学生時代のクラスメートの奥様は、米国の音大で教鞭を取られるピアニストです。たまたまのメールでヴォカリーズのことに話が及んだ時、彼女は、「ウチには素晴らしいピアノがございます。弾きにいらっしゃいませんか?」と誘ってくれました。いくらなんでも本物のピアニストの前でピアノを弾く度胸は、私にはございません、とお断りすると、「この国では、ピアノを弾く方は、皆、ピアニストなのですよ!」と諭されました。

ピアノが好きで弾く者は皆、ピアニストです、という言葉は、その後、ずっと長く私の胸に残りました。そうなんだ、僕もピアニストなのだ、と思えることは、その後の私のアイデンティティともなりました。

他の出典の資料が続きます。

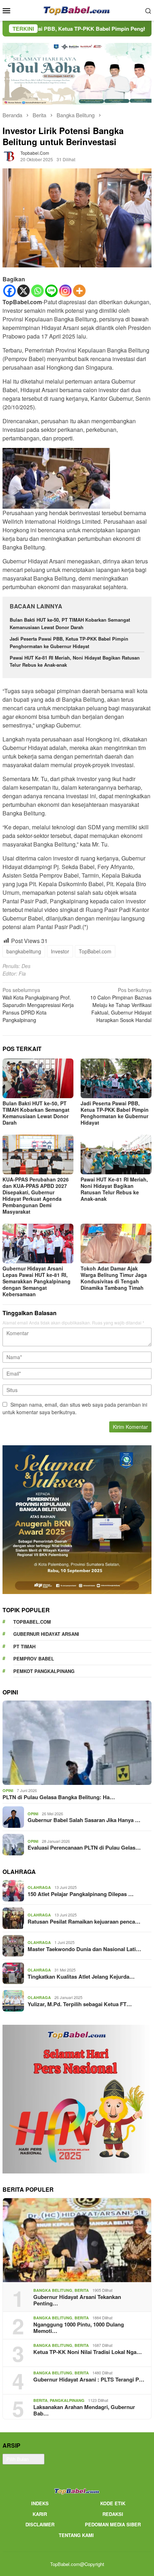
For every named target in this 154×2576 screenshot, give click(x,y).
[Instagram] (65, 291)
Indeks (40, 2503)
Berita (81, 2290)
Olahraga (39, 1887)
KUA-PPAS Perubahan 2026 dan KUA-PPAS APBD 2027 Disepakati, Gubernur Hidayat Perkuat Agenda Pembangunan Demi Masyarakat (36, 1195)
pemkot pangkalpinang (43, 1671)
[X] (23, 291)
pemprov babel (33, 1658)
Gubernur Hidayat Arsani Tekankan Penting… (77, 2300)
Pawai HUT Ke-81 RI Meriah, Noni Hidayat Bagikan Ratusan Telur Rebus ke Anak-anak (114, 1189)
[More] (79, 291)
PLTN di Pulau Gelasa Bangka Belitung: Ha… (59, 1797)
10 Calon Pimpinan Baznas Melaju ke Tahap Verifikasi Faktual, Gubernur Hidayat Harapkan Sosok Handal (120, 1004)
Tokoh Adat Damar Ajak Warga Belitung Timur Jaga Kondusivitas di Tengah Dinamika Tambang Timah (114, 1278)
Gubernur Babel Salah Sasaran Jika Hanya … (84, 1820)
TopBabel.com (95, 951)
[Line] (51, 291)
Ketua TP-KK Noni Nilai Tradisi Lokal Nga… (87, 2352)
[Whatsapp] (37, 291)
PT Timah (24, 1646)
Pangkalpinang (67, 2400)
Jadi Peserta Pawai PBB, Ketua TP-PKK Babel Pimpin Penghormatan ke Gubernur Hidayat (69, 642)
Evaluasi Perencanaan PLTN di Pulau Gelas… (84, 1847)
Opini (8, 1790)
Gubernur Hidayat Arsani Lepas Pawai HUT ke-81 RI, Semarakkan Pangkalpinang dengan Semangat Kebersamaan (37, 1281)
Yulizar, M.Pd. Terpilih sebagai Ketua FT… (80, 2004)
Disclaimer (39, 2524)
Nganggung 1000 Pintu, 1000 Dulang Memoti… (78, 2327)
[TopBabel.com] (77, 9)
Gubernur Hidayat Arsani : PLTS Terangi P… (88, 2379)
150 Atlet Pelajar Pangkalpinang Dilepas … (81, 1894)
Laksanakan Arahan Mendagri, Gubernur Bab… (84, 2410)
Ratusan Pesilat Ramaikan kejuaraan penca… (84, 1921)
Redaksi (112, 2514)
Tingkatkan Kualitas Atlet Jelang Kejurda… (81, 1976)
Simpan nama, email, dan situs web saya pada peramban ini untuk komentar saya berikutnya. (75, 1408)
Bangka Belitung (52, 2290)
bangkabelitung (23, 951)
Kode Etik (112, 2503)
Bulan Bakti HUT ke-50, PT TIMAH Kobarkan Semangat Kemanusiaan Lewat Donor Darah (70, 623)
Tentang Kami (76, 2535)
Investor (60, 951)
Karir (40, 2514)
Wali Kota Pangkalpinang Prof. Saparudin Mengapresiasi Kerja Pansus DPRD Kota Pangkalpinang (38, 1004)
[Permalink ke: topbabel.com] (10, 155)
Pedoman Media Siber (113, 2524)
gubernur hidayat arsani (46, 1633)
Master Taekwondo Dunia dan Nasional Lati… (84, 1949)
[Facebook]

昨年度までで全ての役職から外れ、自身のアイデンティティの多くが消え去りました。意識するしないは別として、私たちは基本的に自らのアイデンティティに寄りかかって生きています。それを失うことは生きていく依り代を失うことでもある、と私は考えます。そして、年とともに失われるアイデンティティを引き留める術も、ありません。放っておくと消えてしまうコレクション、それを保つためにピアノを弾き続けることを自らのアイデンティティとする、はたしてそのようなアイデンティティにどこまで依拠できるかということは、これからの私の生き方にも係わる課題です。

夕刻の一杯のアルコールもまた、生きるよすがです。ほろ酔い気分でピアノを弾くのも悪くはありませんが、実際のところ、あまり酔っていてはうまく弾くことができません。本当は、ピアノを弾くこと自体に酔い痴れることができれば、ということが、今の私の望みでもあります。

長々と書き連ねましたが、これで終わりにします。有難うございました。